__Exercise instructions__: If a line in the records below holds the string "computer", count it; give only the total.

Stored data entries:
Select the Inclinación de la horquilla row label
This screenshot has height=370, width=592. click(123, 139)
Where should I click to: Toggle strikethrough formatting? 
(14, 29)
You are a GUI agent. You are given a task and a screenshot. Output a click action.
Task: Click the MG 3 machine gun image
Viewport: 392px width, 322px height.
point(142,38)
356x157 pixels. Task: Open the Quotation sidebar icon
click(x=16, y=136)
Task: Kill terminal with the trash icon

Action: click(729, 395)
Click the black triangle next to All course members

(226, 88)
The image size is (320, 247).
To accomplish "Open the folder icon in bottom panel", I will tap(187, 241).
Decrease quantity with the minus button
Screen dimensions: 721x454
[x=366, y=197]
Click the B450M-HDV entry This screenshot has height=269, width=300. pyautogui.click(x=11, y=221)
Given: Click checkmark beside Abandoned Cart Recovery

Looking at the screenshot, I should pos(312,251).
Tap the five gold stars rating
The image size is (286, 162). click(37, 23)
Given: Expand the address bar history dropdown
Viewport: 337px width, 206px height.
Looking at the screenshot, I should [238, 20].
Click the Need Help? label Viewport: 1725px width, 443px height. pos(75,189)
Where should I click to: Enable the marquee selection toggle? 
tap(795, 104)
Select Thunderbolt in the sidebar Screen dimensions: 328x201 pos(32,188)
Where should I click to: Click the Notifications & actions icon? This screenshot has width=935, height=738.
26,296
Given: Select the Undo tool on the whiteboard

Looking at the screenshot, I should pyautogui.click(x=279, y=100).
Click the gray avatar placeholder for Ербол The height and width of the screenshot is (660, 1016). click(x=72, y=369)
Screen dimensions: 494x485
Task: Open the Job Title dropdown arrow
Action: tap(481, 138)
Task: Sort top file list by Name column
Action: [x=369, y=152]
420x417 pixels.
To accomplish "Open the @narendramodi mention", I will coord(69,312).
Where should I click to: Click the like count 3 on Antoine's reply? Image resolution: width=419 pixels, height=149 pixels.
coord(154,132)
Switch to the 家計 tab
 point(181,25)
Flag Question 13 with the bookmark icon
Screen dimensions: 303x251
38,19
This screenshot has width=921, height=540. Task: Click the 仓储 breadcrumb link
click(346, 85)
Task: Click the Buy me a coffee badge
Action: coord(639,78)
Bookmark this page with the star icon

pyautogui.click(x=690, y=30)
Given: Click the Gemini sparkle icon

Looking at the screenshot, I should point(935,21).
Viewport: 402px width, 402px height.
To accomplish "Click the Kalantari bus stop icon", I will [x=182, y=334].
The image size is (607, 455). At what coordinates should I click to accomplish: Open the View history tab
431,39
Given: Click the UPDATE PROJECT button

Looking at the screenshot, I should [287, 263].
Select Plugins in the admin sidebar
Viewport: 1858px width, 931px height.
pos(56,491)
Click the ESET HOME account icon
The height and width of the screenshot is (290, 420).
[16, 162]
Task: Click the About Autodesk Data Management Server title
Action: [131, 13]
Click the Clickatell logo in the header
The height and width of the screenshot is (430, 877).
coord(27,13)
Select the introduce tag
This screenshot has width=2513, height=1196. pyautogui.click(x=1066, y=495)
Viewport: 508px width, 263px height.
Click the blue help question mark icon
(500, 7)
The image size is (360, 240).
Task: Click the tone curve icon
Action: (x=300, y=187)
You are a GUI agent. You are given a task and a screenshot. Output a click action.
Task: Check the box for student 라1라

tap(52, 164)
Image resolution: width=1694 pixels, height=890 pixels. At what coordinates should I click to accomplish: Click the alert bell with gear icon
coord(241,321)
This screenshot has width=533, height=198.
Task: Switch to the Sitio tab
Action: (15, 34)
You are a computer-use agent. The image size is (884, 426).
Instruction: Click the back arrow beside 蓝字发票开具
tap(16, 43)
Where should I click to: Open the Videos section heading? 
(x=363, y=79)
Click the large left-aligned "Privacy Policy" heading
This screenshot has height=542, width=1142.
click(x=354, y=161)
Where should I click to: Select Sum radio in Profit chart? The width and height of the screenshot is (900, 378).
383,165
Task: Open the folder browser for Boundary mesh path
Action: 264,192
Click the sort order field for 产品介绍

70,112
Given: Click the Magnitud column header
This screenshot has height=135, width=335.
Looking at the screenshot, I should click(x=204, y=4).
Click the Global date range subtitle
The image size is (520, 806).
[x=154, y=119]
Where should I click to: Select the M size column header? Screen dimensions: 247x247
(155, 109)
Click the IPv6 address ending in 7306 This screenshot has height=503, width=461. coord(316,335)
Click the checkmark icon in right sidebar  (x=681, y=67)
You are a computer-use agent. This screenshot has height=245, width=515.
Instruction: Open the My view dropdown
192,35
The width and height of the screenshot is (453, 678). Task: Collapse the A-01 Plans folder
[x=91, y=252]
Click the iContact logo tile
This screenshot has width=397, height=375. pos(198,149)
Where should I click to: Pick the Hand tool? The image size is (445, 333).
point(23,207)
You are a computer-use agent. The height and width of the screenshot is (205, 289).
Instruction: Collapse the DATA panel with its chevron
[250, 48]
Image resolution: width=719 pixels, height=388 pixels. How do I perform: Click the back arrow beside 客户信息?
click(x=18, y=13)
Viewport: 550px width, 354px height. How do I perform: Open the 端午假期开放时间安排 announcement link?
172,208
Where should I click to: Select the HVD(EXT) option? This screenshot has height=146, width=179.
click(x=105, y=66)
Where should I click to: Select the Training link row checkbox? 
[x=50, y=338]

__Exercise solution__: 3